En los últimos meses ha comenzado a circular en redes sociales un fenómeno conocido como “therian”, una tendencia en la que algunas personas, principalmente jóvenes, se identifican simbólicamente con animales, adoptando comportamientos o expresiones relacionadas con ellos.

Antes de seguir que es un therian ? . Los therians (o therianthropes) son personas que se identifican interna, psicológica o espiritualmente con un animal no humano, sintiendo una conexión profunda con él, a menudo denominado «theriotipo». Esta identidad no implica una transformación física ni la creencia de ser realmente un animal en el mundo físico, sino una vivencia interna y personal.
Desde una mirada ciudadana, este fenómeno ha generado opiniones divididas. Por un lado, hay quienes lo interpretan como una forma de expresión individual o búsqueda de identidad en una era digital cada vez más diversa. Por otro, existen voces críticas que consideran que este tipo de manifestaciones pueden alejarse de fundamentos racionales que históricamente han guiado el desarrollo del pensamiento humano.
Como sociedad, es innegable que hemos construido conocimiento, ciencia y cultura a lo largo de miles de años de evolución intelectual. Ese proceso ha estado marcado por el uso de la razón, la educación y el fortalecimiento de nuestras capacidades cognitivas.
Sin embargo, también es importante recordar que vivimos en un tiempo donde la libertad de expresión y la construcción de identidad personal forman parte del tejido social contemporáneo.

El debate, por tanto, no debería centrarse en la descalificación, sino en preguntas de fondo:
¿Qué está llevando a los jóvenes a buscar nuevas formas de identidad?
¿Qué rol juegan la familia, la educación y las redes sociales en estos procesos?
¿Estamos acompañando adecuadamente el desarrollo emocional y psicológico de las nuevas generaciones?
Más allá de posturas personales, el respeto sigue siendo un principio fundamental.

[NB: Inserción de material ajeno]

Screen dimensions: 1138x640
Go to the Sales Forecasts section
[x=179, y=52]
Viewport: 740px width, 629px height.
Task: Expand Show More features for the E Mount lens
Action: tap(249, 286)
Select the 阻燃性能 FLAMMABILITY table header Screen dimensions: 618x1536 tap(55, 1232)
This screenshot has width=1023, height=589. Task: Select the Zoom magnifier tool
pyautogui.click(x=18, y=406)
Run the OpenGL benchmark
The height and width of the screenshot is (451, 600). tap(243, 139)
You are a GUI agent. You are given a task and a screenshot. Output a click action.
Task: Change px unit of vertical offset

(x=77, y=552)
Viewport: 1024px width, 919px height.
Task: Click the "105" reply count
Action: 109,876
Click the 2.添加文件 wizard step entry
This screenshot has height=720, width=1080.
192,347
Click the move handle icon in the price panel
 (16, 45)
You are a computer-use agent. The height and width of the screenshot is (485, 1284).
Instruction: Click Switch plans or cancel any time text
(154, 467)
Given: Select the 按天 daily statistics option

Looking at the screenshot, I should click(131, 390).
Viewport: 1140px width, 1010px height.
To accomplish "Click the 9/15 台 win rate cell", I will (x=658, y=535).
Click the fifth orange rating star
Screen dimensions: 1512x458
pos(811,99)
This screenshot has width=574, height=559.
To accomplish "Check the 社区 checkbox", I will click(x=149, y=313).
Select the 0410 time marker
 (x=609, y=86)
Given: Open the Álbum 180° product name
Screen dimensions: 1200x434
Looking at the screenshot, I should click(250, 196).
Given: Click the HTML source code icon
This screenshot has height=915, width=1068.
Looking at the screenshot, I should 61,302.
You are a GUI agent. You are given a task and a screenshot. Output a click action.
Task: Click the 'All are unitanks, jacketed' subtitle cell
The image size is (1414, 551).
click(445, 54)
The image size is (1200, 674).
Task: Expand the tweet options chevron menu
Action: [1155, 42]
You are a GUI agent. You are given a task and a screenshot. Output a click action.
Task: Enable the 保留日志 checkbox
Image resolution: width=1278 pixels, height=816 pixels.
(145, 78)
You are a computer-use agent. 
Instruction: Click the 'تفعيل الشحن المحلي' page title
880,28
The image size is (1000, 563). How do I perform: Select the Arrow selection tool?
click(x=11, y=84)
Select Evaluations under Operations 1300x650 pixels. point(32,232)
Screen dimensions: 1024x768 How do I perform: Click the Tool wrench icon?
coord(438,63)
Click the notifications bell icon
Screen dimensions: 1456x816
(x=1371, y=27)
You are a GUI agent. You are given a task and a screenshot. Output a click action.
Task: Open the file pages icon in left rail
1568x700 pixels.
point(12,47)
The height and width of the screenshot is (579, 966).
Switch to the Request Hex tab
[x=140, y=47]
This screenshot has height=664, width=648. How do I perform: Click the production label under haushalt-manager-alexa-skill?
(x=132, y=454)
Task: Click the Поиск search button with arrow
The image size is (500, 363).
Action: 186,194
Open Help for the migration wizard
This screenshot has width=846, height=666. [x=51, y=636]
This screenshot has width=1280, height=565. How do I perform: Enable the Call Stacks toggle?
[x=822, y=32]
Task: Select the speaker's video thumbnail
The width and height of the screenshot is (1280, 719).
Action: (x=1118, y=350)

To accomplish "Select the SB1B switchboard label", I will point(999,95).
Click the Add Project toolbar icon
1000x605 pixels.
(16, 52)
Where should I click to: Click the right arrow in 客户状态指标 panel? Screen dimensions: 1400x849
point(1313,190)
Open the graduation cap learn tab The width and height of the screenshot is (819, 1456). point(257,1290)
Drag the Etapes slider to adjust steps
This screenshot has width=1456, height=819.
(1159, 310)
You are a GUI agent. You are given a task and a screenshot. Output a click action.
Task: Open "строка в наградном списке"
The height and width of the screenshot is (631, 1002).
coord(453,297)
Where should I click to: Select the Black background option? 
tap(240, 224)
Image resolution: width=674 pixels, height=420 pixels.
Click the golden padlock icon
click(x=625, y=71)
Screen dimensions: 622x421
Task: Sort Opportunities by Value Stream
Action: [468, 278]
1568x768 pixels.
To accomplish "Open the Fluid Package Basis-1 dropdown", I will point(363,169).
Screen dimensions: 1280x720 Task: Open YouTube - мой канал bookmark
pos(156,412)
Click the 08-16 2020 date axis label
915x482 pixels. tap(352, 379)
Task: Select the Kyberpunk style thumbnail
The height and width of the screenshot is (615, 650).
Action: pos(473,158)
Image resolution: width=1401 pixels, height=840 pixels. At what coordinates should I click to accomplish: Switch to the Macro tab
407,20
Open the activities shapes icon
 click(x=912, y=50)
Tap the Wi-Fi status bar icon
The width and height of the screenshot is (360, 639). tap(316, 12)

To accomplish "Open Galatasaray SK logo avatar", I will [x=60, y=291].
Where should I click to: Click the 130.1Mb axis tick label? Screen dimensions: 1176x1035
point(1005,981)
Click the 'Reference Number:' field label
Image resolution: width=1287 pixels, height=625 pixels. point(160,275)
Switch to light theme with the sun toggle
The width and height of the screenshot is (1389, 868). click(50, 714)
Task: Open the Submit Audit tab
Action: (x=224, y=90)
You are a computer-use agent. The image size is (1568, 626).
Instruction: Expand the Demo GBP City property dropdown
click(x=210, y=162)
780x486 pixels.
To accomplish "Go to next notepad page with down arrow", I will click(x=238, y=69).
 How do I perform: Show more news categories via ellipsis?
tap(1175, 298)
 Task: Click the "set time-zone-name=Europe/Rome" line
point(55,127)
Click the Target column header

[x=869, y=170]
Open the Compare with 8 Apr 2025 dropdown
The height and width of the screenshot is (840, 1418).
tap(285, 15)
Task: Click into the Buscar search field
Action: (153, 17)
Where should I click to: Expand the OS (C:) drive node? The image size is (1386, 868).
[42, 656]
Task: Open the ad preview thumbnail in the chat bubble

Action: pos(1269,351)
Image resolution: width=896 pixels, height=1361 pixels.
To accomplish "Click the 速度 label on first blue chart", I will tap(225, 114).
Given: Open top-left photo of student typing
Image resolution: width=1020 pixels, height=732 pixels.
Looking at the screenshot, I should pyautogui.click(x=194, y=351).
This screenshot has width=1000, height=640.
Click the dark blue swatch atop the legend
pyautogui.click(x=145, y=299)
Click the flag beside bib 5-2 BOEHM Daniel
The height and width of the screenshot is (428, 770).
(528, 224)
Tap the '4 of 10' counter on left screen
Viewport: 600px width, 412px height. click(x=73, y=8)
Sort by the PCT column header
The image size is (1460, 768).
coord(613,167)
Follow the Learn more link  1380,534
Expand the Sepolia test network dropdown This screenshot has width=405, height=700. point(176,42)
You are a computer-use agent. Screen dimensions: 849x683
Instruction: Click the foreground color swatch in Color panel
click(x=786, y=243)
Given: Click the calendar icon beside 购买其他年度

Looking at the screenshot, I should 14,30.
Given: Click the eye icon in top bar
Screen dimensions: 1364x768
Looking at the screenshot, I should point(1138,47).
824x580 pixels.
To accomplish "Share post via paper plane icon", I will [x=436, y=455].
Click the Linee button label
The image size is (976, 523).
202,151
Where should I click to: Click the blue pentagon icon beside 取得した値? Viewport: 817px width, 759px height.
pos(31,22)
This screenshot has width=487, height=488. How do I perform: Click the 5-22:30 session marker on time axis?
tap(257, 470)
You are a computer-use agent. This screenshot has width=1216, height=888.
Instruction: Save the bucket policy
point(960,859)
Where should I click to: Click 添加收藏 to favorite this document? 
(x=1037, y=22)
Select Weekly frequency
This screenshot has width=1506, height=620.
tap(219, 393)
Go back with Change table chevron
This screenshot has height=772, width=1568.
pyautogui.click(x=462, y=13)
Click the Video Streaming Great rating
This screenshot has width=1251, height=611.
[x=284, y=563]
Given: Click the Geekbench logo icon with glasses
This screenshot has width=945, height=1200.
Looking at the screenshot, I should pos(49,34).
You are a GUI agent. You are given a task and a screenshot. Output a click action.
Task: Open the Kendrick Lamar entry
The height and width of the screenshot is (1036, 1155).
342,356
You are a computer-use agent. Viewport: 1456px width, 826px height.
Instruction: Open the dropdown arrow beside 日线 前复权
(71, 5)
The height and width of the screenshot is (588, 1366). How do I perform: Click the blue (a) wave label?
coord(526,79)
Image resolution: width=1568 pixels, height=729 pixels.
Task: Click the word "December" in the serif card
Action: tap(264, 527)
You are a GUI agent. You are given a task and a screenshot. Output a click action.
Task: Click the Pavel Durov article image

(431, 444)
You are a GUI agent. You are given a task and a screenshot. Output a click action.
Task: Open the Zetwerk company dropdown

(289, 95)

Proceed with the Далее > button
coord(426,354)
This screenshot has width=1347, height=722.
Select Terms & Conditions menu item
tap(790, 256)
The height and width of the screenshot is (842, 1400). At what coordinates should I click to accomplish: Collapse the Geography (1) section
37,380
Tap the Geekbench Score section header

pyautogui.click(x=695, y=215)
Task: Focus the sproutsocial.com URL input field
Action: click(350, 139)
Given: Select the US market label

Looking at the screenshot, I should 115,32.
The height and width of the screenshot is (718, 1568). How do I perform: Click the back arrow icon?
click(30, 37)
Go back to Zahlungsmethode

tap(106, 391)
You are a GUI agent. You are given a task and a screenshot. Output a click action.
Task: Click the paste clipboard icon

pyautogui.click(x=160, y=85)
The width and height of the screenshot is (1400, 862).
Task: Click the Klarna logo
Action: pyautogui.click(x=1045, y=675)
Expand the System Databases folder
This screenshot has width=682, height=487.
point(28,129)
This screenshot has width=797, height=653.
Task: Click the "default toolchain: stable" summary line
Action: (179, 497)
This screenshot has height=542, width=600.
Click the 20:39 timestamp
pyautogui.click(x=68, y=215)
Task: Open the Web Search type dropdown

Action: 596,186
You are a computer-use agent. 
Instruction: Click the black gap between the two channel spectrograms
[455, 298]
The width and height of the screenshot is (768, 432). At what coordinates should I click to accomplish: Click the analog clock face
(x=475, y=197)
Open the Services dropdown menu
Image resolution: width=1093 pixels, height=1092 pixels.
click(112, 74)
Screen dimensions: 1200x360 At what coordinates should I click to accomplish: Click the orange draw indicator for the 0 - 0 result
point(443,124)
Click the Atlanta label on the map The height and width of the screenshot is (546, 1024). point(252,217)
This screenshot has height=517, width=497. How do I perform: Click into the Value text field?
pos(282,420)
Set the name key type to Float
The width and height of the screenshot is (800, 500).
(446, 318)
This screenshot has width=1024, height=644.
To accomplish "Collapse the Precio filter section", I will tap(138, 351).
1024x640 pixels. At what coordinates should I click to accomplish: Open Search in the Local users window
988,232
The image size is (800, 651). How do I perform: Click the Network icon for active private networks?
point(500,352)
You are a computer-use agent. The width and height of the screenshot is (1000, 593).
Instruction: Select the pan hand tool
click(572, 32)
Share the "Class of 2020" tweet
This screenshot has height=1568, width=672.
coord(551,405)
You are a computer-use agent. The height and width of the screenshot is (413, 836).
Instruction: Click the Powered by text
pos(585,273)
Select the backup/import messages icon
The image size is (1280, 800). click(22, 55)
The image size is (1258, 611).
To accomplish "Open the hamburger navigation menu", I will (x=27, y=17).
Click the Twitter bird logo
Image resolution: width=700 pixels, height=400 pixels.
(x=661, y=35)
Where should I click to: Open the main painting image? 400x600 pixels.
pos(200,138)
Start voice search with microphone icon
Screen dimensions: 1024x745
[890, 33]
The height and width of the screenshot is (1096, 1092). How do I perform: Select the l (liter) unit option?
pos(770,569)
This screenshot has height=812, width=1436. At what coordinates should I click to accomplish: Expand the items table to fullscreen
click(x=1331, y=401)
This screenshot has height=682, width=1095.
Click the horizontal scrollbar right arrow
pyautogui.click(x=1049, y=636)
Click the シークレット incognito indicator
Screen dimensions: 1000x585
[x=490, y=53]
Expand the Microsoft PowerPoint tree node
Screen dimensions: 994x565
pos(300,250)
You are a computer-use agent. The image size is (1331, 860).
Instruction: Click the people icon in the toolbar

La convivencia social exige diálogo, comprensión y, sobre todo, responsabilidad al momento de emitir opiniones en espacios públicos.
En tiempos de cambios culturales acelerados, el desafío no es solo opinar, sino entender y desde una perspectiva informativa y social, este tipo de manifestaciones invita a una reflexión profunda sobre el momento cultural que atravesamos. Las nuevas generaciones crecen en un entorno marcado por la hiperconectividad, la exposición constante a contenidos globales y la búsqueda de pertenencia en comunidades digitales.

Como OMCEmedios comprometido con la sociedad, es importante reconocer que el desarrollo humano ha estado históricamente ligado al fortalecimiento del pensamiento crítico, la educación y la construcción de conocimiento basado en la realidad, la ciencia y la convivencia social.
En este sentido, es fundamental promover en los jóvenes:
El fortalecimiento de su identidad personal desde el autoconocimiento y la autoestima.
El pensamiento crítico frente a tendencias digitales.
El acompañamiento familiar y educativo en su desarrollo emocional.
El respeto por sí mismos y por los demás en un entorno diverso.
Al mismo tiempo, se hace un llamado a la ciudadanía a mantener una postura responsable y respetuosa en el debate público. Las diferencias de criterio deben ser abordadas con madurez, evitando la descalificación o el ataque, y priorizando el diálogo constructivo.
El desafío actual no es rechazar o aceptar de forma inmediata estos fenómenos, sino comprenderlos en su contexto y orientar a las nuevas generaciones hacia un desarrollo integral, consciente y equilibrado.
Educar, orientar y dialogar sigue siendo el camino para construir una sociedad con criterio, respeto y futuro.